Let $B$ be the standard linear Brownian motion.

1) For any probability measure $\mu$ on $\mathbb R$ prove that there is a $\mathcal{F}^B_{\frac{1}{2}} $ measurable random variable $Z$ such that the distribution of $Z$ equals $\mu$, that is $P \circ Z = \mu$

2) Define a $\mathcal{F}^B_t$-stopping time $T$ by

$$T = \inf \{t \ge 1 : B_t =Z \} $$

Prove that the distribution of $B_T$ is $\mu$ and that $E[T]= \infty$

For 1) one of course thinks about the result that for any probability measure $\mu$ on $\mathbb R$ there exists a random variable with distribution $\mu$. We need to 1) make sure that we may take this random variable to be map from the same probability space as $B$ maps from, and 2) make sure that it is $\mathcal{F}^B_{\frac{1}{2}} $ measurable.

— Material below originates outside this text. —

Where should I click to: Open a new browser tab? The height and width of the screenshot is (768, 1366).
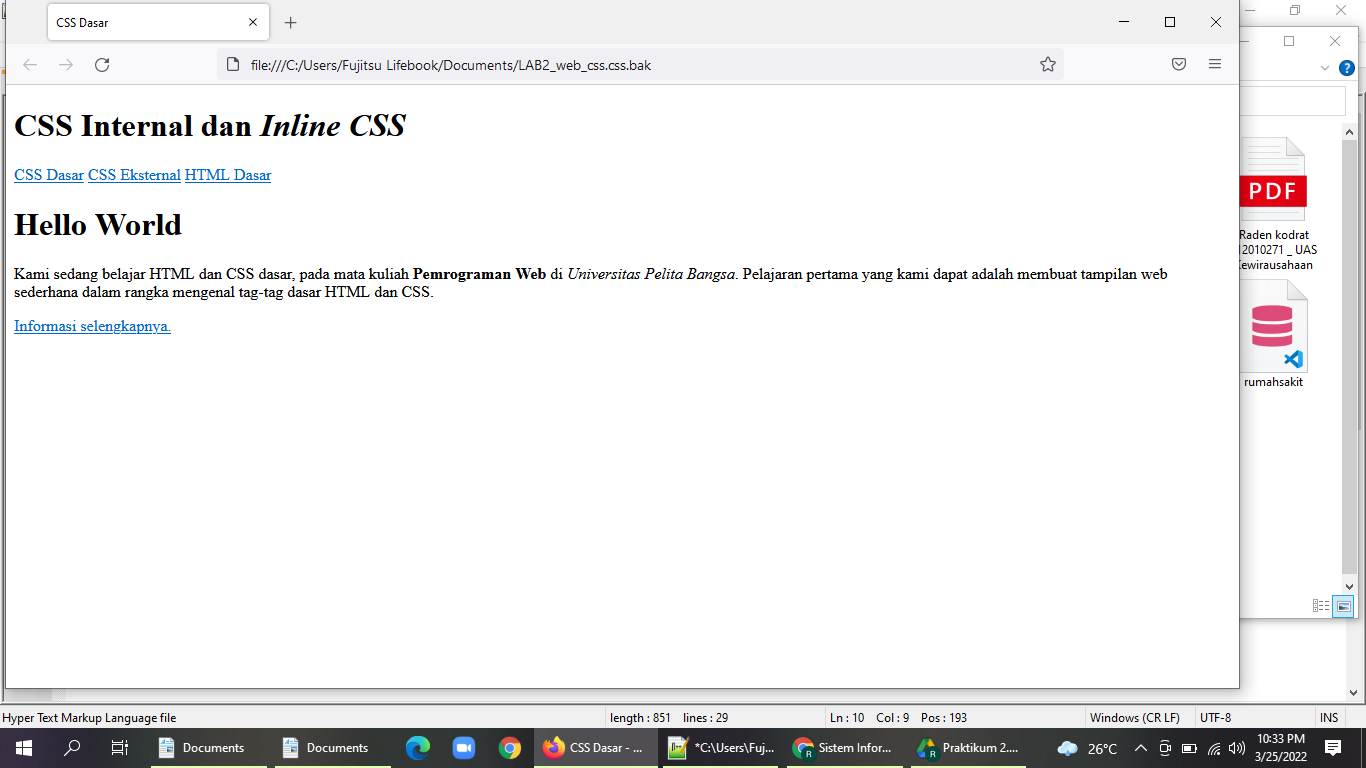point(290,22)
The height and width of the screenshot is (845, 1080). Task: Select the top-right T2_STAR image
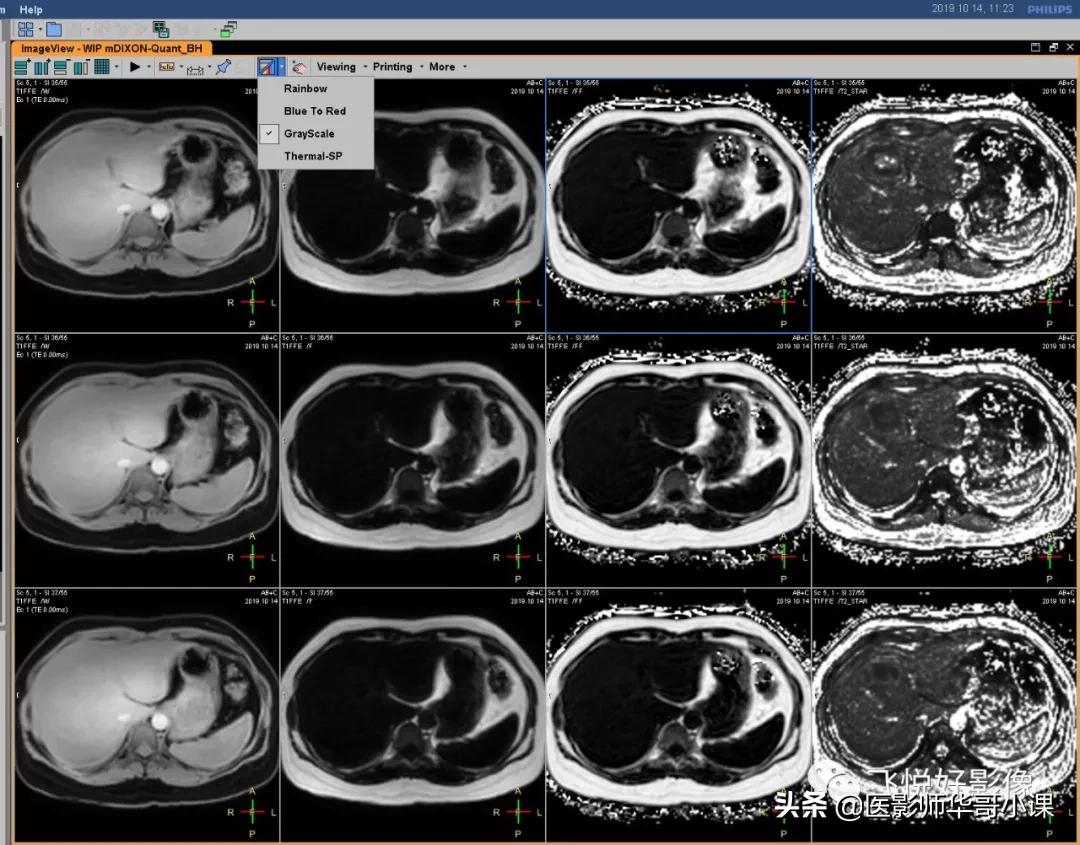pos(944,204)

The construction for the above result is to let $Z: \mathbb R \to \mathbb R, \ Z(x)=x$, which then certainly is Borel measurable. Does there exist a construction of Brownian motion as a stochastic process on $\mathbb R$? Or rather we should take some construction of $B$ on the trace sigma algebra on $C(\mathbb R ) \cap \mathbb R^{[0,1) } $ and then composite $Z$ with some projection $\pi_t$ from $\mathbb R^{[0,1) } $ to $\mathbb R$? How does $\mathcal{F}^B_{\frac{1}{2}} $ come in to this?

For 2) one would think that the method is to prove that for any $a < b$, $\{B_T \in (a,b) \} = \{Z \in (a,b) \} $ and then the claim about the distributions being equal will follow. How do we show that $E[T]=\infty$?

Most grateful for any help provided!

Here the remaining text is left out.